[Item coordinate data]
::::::

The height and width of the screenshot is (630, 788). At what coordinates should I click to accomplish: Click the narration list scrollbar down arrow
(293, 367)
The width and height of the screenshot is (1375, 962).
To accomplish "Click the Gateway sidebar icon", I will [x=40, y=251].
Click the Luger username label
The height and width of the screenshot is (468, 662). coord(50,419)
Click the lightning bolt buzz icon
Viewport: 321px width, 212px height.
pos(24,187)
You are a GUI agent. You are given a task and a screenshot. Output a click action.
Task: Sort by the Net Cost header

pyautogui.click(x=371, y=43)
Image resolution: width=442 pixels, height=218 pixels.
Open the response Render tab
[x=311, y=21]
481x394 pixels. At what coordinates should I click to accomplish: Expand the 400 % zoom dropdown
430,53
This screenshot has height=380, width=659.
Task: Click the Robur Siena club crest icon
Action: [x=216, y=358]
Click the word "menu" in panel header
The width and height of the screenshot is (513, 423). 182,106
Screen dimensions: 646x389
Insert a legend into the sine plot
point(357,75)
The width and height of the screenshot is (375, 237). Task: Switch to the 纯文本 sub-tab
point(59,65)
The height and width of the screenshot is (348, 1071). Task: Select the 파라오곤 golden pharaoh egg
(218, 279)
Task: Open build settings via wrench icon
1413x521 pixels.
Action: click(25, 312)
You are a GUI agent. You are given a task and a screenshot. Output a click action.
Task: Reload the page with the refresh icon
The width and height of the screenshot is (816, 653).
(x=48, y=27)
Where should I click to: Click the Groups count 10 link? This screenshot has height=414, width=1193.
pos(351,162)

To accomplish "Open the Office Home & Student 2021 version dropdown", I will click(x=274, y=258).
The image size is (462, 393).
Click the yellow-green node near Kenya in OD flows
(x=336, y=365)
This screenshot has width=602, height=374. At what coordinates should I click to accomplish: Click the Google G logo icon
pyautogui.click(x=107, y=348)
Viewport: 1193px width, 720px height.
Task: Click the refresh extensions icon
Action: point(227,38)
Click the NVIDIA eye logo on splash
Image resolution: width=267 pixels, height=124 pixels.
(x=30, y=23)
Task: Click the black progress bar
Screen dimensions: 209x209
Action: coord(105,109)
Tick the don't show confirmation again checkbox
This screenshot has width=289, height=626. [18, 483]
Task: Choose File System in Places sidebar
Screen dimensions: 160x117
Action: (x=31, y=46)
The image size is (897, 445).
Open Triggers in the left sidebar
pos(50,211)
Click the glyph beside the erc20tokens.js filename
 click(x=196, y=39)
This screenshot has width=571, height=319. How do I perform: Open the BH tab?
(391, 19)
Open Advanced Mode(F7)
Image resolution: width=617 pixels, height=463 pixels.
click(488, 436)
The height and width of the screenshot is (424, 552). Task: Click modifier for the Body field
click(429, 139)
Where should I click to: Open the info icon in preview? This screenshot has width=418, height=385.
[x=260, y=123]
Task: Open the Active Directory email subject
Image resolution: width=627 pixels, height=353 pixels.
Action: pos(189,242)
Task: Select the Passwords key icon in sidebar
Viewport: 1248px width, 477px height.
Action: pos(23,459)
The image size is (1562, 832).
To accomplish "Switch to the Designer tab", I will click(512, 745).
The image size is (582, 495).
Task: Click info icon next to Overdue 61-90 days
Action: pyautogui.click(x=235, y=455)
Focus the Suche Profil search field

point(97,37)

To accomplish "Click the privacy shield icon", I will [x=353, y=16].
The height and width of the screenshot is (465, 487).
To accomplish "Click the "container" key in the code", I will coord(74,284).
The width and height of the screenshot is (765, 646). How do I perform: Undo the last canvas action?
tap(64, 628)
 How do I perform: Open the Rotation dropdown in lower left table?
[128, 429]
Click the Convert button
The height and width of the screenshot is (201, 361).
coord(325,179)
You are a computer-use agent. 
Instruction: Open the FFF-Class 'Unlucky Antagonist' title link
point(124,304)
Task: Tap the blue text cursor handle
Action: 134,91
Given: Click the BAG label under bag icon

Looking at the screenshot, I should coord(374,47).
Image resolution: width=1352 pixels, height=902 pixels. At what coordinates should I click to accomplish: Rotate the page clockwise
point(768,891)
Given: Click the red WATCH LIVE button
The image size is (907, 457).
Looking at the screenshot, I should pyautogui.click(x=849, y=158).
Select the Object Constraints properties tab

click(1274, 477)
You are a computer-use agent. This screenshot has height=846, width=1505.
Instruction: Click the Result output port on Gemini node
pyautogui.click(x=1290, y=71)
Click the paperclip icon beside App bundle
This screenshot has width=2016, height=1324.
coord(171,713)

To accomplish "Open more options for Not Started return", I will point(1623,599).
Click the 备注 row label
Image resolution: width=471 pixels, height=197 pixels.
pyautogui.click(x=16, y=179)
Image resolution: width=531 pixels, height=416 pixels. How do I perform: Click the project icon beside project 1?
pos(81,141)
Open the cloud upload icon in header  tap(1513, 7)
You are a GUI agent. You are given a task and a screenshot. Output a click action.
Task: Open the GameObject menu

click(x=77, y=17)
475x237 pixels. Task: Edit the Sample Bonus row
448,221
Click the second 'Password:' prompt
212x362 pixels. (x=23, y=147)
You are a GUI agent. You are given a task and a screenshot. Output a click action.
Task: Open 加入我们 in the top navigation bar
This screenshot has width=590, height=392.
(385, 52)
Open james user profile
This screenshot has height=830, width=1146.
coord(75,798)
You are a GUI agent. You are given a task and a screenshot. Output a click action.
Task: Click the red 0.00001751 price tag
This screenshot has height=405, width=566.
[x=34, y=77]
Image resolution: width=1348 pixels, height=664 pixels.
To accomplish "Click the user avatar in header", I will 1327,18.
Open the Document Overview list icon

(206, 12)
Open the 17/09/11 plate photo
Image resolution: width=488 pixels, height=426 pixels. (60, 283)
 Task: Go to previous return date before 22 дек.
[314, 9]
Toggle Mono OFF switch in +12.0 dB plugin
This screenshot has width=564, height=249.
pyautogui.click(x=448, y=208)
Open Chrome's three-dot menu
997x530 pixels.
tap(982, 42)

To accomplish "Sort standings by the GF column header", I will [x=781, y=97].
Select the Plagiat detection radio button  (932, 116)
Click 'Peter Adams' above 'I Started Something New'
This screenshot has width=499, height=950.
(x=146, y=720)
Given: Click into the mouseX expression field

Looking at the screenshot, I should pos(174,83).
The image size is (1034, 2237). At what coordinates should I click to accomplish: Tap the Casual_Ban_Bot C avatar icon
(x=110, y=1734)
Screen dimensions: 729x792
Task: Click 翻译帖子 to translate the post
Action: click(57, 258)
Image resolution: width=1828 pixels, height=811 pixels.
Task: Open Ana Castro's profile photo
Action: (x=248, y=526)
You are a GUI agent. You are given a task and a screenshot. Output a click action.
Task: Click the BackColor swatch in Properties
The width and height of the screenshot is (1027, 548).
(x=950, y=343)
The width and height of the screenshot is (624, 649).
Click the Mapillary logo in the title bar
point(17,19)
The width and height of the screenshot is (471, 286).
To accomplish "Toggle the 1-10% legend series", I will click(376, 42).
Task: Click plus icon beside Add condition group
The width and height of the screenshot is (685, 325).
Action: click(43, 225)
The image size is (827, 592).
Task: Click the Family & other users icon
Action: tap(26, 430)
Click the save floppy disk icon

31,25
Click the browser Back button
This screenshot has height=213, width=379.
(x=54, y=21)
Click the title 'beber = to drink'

::::::

Write out the listing again, swapping every occurrence of "GUI agent" for "UI assistant" and keeping all other text unchanged.

The height and width of the screenshot is (630, 788). At what coordinates should I click to accomplish: Click the narration list scrollbar down arrow
(293, 367)
The width and height of the screenshot is (1375, 962).
To accomplish "Click the Gateway sidebar icon", I will [x=40, y=251].
Click the Luger username label
The height and width of the screenshot is (468, 662). coord(50,419)
Click the lightning bolt buzz icon
Viewport: 321px width, 212px height.
pos(24,187)
You are a UI assistant. You are given a task and a screenshot. Output a click action.
Task: Sort by the Net Cost header

pyautogui.click(x=371, y=43)
Image resolution: width=442 pixels, height=218 pixels.
Open the response Render tab
[x=311, y=21]
481x394 pixels. At what coordinates should I click to accomplish: Expand the 400 % zoom dropdown
430,53
This screenshot has height=380, width=659.
Task: Click the Robur Siena club crest icon
Action: [x=216, y=358]
Click the word "menu" in panel header
The width and height of the screenshot is (513, 423). 182,106
Screen dimensions: 646x389
Insert a legend into the sine plot
point(357,75)
The width and height of the screenshot is (375, 237). Task: Switch to the 纯文本 sub-tab
point(59,65)
The height and width of the screenshot is (348, 1071). Task: Select the 파라오곤 golden pharaoh egg
(218, 279)
Task: Open build settings via wrench icon
1413x521 pixels.
Action: click(25, 312)
You are a UI assistant. You are given a task and a screenshot. Output a click action.
Task: Reload the page with the refresh icon
The width and height of the screenshot is (816, 653).
(x=48, y=27)
Where should I click to: Click the Groups count 10 link? This screenshot has height=414, width=1193.
pos(351,162)

To accomplish "Open the Office Home & Student 2021 version dropdown", I will click(x=274, y=258).
The image size is (462, 393).
Click the yellow-green node near Kenya in OD flows
(x=336, y=365)
This screenshot has width=602, height=374. At what coordinates should I click to accomplish: Click the Google G logo icon
pyautogui.click(x=107, y=348)
Viewport: 1193px width, 720px height.
Task: Click the refresh extensions icon
Action: point(227,38)
Click the NVIDIA eye logo on splash
Image resolution: width=267 pixels, height=124 pixels.
(x=30, y=23)
Task: Click the black progress bar
Screen dimensions: 209x209
Action: coord(105,109)
Tick the don't show confirmation again checkbox
This screenshot has width=289, height=626. [18, 483]
Task: Choose File System in Places sidebar
Screen dimensions: 160x117
Action: (x=31, y=46)
The image size is (897, 445).
Open Triggers in the left sidebar
pos(50,211)
Click the glyph beside the erc20tokens.js filename
 click(x=196, y=39)
This screenshot has width=571, height=319. How do I perform: Open the BH tab?
(391, 19)
Open Advanced Mode(F7)
Image resolution: width=617 pixels, height=463 pixels.
click(488, 436)
The height and width of the screenshot is (424, 552). Task: Click modifier for the Body field
click(429, 139)
Where should I click to: Open the info icon in preview? This screenshot has width=418, height=385.
[x=260, y=123]
Task: Open the Active Directory email subject
Image resolution: width=627 pixels, height=353 pixels.
Action: pos(189,242)
Task: Select the Passwords key icon in sidebar
Viewport: 1248px width, 477px height.
Action: pos(23,459)
The image size is (1562, 832).
To accomplish "Switch to the Designer tab", I will click(512, 745).
The image size is (582, 495).
Task: Click info icon next to Overdue 61-90 days
Action: pyautogui.click(x=235, y=455)
Focus the Suche Profil search field

point(97,37)

To accomplish "Click the privacy shield icon", I will [x=353, y=16].
The height and width of the screenshot is (465, 487).
To accomplish "Click the "container" key in the code", I will coord(74,284).
The width and height of the screenshot is (765, 646). How do I perform: Undo the last canvas action?
tap(64, 628)
 How do I perform: Open the Rotation dropdown in lower left table?
[128, 429]
Click the Convert button
The height and width of the screenshot is (201, 361).
coord(325,179)
You are a computer-use agent. 
Instruction: Open the FFF-Class 'Unlucky Antagonist' title link
point(124,304)
Task: Tap the blue text cursor handle
Action: 134,91
Given: Click the BAG label under bag icon

Looking at the screenshot, I should coord(374,47).
Image resolution: width=1352 pixels, height=902 pixels. At what coordinates should I click to accomplish: Rotate the page clockwise
point(768,891)
Given: Click the red WATCH LIVE button
The image size is (907, 457).
Looking at the screenshot, I should pyautogui.click(x=849, y=158).
Select the Object Constraints properties tab

click(1274, 477)
You are a computer-use agent. This screenshot has height=846, width=1505.
Instruction: Click the Result output port on Gemini node
pyautogui.click(x=1290, y=71)
Click the paperclip icon beside App bundle
This screenshot has width=2016, height=1324.
coord(171,713)

To accomplish "Open more options for Not Started return", I will point(1623,599).
Click the 备注 row label
Image resolution: width=471 pixels, height=197 pixels.
pyautogui.click(x=16, y=179)
Image resolution: width=531 pixels, height=416 pixels. How do I perform: Click the project icon beside project 1?
pos(81,141)
Open the cloud upload icon in header  tap(1513, 7)
You are a UI assistant. You are given a task and a screenshot. Output a click action.
Task: Open the GameObject menu

click(x=77, y=17)
475x237 pixels. Task: Edit the Sample Bonus row
448,221
Click the second 'Password:' prompt
212x362 pixels. (x=23, y=147)
You are a UI assistant. You are given a task and a screenshot. Output a click action.
Task: Open 加入我们 in the top navigation bar
This screenshot has width=590, height=392.
(385, 52)
Open james user profile
This screenshot has height=830, width=1146.
coord(75,798)
You are a UI assistant. You are given a task and a screenshot. Output a click action.
Task: Click the red 0.00001751 price tag
This screenshot has height=405, width=566.
[x=34, y=77]
Image resolution: width=1348 pixels, height=664 pixels.
To accomplish "Click the user avatar in header", I will 1327,18.
Open the Document Overview list icon

(206, 12)
Open the 17/09/11 plate photo
Image resolution: width=488 pixels, height=426 pixels. (60, 283)
 Task: Go to previous return date before 22 дек.
[314, 9]
Toggle Mono OFF switch in +12.0 dB plugin
This screenshot has width=564, height=249.
pyautogui.click(x=448, y=208)
Open Chrome's three-dot menu
997x530 pixels.
tap(982, 42)

To accomplish "Sort standings by the GF column header", I will [x=781, y=97].
Select the Plagiat detection radio button  (932, 116)
Click 'Peter Adams' above 'I Started Something New'
This screenshot has width=499, height=950.
(x=146, y=720)
Given: Click into the mouseX expression field

Looking at the screenshot, I should pos(174,83).
The image size is (1034, 2237). At what coordinates should I click to accomplish: Tap the Casual_Ban_Bot C avatar icon
(x=110, y=1734)
Screen dimensions: 729x792
Task: Click 翻译帖子 to translate the post
Action: click(57, 258)
Image resolution: width=1828 pixels, height=811 pixels.
Task: Open Ana Castro's profile photo
Action: (x=248, y=526)
You are a UI assistant. You are given a task and a screenshot. Output a click action.
Task: Click the BackColor swatch in Properties
The width and height of the screenshot is (1027, 548).
(x=950, y=343)
The width and height of the screenshot is (624, 649).
Click the Mapillary logo in the title bar
point(17,19)
The width and height of the screenshot is (471, 286).
To accomplish "Toggle the 1-10% legend series", I will click(376, 42).
Task: Click plus icon beside Add condition group
The width and height of the screenshot is (685, 325).
Action: click(43, 225)
The image size is (827, 592).
Task: Click the Family & other users icon
Action: tap(26, 430)
Click the save floppy disk icon

31,25
Click the browser Back button
This screenshot has height=213, width=379.
(x=54, y=21)
Click the title 'beber = to drink'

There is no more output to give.